• What is required
Count, in the entries below, the lines in which "Application" occurs. Give the number, nothing more.

Task input Start Marker

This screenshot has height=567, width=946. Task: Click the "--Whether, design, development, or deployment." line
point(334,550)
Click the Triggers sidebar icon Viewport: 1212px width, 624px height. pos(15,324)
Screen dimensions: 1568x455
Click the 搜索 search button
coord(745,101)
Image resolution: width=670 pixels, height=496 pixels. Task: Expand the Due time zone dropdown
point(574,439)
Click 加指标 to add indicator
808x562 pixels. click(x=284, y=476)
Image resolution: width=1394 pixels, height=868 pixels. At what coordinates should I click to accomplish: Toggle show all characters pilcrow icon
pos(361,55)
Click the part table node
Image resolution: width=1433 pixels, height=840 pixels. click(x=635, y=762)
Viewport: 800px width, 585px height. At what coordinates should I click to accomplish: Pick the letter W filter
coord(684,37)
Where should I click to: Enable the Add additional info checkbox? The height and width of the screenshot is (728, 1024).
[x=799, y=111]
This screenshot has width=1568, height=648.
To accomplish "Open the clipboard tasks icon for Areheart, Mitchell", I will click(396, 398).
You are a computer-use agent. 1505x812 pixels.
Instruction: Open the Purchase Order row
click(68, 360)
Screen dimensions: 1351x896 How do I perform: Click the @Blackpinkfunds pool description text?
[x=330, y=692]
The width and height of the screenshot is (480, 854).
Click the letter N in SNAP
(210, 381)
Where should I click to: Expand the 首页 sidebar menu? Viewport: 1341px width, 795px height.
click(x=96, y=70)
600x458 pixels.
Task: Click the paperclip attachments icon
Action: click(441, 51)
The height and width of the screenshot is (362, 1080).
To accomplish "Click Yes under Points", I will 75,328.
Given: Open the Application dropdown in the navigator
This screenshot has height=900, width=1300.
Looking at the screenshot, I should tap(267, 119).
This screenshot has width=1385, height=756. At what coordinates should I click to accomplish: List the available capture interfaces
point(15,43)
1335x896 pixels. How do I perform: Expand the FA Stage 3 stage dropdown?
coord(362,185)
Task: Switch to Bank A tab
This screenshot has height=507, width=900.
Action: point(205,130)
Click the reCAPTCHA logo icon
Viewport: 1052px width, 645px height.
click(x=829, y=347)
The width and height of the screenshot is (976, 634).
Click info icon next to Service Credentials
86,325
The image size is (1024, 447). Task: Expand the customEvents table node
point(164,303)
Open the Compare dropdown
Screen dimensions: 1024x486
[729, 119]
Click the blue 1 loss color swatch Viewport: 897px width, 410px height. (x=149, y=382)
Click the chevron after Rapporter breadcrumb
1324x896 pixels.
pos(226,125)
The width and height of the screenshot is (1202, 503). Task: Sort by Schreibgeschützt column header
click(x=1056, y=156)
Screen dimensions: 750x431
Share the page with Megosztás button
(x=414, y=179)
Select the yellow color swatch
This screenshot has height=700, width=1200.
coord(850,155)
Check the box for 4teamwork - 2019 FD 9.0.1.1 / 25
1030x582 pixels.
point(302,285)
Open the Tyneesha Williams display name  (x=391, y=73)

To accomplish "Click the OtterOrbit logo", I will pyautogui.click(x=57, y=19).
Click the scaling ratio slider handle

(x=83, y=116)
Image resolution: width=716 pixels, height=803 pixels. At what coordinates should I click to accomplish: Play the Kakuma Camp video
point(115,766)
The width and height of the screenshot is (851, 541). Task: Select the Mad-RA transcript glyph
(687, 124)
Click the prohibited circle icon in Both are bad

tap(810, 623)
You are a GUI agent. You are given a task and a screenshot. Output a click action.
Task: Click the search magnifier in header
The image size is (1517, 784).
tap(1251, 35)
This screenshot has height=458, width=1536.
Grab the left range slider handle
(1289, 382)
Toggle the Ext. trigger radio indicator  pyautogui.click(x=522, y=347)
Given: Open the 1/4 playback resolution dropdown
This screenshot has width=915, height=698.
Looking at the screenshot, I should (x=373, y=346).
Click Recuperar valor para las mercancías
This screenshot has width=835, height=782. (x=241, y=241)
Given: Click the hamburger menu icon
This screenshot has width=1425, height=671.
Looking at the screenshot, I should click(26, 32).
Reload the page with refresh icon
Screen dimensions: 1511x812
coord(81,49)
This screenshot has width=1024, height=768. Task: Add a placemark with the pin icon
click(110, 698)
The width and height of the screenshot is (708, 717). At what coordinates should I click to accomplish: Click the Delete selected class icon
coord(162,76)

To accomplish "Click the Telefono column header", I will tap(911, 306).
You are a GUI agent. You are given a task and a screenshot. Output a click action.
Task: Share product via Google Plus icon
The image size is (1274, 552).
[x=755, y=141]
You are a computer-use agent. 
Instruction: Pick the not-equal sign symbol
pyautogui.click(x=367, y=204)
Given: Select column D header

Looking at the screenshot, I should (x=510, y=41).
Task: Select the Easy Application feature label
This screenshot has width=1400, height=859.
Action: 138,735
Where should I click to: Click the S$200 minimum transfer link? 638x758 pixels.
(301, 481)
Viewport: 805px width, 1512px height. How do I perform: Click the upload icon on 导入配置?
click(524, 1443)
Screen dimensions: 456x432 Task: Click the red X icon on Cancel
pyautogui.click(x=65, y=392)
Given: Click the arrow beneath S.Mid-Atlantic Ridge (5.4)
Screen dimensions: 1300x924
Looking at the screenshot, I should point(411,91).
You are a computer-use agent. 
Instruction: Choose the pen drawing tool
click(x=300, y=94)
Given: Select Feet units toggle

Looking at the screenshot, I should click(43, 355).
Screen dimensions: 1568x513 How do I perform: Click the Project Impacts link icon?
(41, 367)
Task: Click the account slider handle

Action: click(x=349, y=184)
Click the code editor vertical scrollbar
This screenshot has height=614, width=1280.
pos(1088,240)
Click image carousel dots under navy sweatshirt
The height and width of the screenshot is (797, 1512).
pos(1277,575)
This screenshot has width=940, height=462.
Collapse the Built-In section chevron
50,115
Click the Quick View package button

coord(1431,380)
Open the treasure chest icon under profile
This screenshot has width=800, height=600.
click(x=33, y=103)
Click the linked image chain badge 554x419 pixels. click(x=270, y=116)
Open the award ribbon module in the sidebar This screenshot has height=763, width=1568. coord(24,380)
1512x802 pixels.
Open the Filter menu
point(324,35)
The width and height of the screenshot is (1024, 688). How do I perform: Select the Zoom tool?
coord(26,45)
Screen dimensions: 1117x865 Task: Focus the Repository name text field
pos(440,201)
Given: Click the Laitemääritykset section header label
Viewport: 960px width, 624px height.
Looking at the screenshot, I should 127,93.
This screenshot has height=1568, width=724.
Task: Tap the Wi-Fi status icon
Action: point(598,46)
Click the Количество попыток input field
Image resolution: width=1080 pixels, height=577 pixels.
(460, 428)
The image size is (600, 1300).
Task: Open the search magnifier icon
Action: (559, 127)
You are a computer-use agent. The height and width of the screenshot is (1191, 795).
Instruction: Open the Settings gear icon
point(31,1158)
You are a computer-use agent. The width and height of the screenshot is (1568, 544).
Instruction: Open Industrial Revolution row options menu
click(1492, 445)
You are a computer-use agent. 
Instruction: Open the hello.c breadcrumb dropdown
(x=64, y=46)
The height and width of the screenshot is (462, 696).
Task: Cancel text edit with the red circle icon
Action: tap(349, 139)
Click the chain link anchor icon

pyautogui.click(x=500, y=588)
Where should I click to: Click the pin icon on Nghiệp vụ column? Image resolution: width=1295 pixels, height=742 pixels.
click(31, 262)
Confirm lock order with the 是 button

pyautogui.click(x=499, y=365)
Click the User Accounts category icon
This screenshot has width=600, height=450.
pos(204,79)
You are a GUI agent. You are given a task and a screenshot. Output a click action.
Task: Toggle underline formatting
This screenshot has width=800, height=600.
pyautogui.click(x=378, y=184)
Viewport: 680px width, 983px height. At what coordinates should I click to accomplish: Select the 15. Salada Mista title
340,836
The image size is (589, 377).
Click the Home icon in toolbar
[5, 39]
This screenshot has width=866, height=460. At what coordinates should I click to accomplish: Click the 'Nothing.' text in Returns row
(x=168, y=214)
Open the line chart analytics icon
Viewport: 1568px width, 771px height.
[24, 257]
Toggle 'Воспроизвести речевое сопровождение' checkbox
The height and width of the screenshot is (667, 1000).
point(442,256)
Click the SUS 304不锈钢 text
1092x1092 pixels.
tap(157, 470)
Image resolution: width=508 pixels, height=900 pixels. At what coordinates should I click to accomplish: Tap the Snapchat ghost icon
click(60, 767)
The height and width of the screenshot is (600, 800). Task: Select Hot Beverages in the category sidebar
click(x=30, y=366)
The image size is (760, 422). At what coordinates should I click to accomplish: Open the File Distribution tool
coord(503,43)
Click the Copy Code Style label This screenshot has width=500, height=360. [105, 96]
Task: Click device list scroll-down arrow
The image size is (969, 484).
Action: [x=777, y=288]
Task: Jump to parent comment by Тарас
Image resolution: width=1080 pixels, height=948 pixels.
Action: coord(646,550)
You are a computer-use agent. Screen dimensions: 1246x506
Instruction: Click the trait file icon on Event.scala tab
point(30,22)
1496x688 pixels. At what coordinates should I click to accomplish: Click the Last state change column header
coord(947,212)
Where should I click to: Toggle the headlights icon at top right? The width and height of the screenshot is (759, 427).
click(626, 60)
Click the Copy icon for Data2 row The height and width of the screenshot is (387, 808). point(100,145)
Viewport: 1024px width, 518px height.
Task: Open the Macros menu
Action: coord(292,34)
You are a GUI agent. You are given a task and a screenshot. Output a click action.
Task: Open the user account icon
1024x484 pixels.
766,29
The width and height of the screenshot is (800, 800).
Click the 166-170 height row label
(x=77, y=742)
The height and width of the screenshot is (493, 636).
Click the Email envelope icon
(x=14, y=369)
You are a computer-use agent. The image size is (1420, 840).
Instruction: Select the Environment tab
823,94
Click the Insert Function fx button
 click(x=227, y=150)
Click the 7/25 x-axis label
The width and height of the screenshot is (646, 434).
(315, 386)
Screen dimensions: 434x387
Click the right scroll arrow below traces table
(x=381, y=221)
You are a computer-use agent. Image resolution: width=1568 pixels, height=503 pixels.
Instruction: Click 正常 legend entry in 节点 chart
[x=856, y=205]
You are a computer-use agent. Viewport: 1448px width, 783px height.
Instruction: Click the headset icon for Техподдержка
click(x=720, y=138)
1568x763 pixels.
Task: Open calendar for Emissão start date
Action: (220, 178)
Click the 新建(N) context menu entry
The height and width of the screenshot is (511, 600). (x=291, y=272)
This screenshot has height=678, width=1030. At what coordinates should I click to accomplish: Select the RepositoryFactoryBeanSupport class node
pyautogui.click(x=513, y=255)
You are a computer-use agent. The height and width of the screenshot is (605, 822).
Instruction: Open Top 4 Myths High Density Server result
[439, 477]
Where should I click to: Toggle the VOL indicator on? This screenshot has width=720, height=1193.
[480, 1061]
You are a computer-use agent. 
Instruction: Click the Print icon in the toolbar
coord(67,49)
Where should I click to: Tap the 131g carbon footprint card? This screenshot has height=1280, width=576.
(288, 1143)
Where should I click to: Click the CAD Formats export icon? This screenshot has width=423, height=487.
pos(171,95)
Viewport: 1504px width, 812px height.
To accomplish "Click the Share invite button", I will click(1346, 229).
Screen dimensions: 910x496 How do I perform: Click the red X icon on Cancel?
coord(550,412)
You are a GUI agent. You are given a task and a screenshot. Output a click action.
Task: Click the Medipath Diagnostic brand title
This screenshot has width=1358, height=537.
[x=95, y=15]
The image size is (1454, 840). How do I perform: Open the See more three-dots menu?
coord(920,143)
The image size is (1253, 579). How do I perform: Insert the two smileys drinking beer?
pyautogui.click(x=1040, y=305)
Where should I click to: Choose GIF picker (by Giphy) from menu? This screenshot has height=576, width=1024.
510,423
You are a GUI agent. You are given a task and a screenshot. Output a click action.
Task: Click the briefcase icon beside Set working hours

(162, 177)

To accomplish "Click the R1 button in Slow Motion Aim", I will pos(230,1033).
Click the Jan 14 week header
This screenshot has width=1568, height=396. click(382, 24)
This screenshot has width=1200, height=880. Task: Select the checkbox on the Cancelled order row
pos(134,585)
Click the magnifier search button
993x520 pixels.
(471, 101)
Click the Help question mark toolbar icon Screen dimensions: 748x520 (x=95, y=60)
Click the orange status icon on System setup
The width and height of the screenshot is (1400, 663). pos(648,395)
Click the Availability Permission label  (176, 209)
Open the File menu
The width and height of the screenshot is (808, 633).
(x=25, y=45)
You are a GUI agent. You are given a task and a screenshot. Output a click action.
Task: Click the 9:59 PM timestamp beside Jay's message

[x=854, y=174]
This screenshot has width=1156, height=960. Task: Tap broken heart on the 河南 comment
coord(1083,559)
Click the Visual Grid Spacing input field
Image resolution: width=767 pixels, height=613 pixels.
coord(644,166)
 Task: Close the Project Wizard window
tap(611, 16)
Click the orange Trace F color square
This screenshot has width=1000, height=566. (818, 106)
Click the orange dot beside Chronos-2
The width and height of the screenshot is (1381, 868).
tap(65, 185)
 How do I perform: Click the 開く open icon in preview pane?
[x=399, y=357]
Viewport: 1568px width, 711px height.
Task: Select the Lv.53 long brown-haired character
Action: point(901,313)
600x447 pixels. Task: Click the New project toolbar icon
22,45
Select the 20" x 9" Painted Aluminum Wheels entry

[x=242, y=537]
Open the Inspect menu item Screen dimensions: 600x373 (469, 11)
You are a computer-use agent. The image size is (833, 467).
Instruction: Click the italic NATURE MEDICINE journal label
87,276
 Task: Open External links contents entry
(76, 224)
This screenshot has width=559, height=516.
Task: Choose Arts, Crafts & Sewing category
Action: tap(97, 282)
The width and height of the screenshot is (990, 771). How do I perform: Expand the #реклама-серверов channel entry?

Task input End Marker

• Answer for the task
2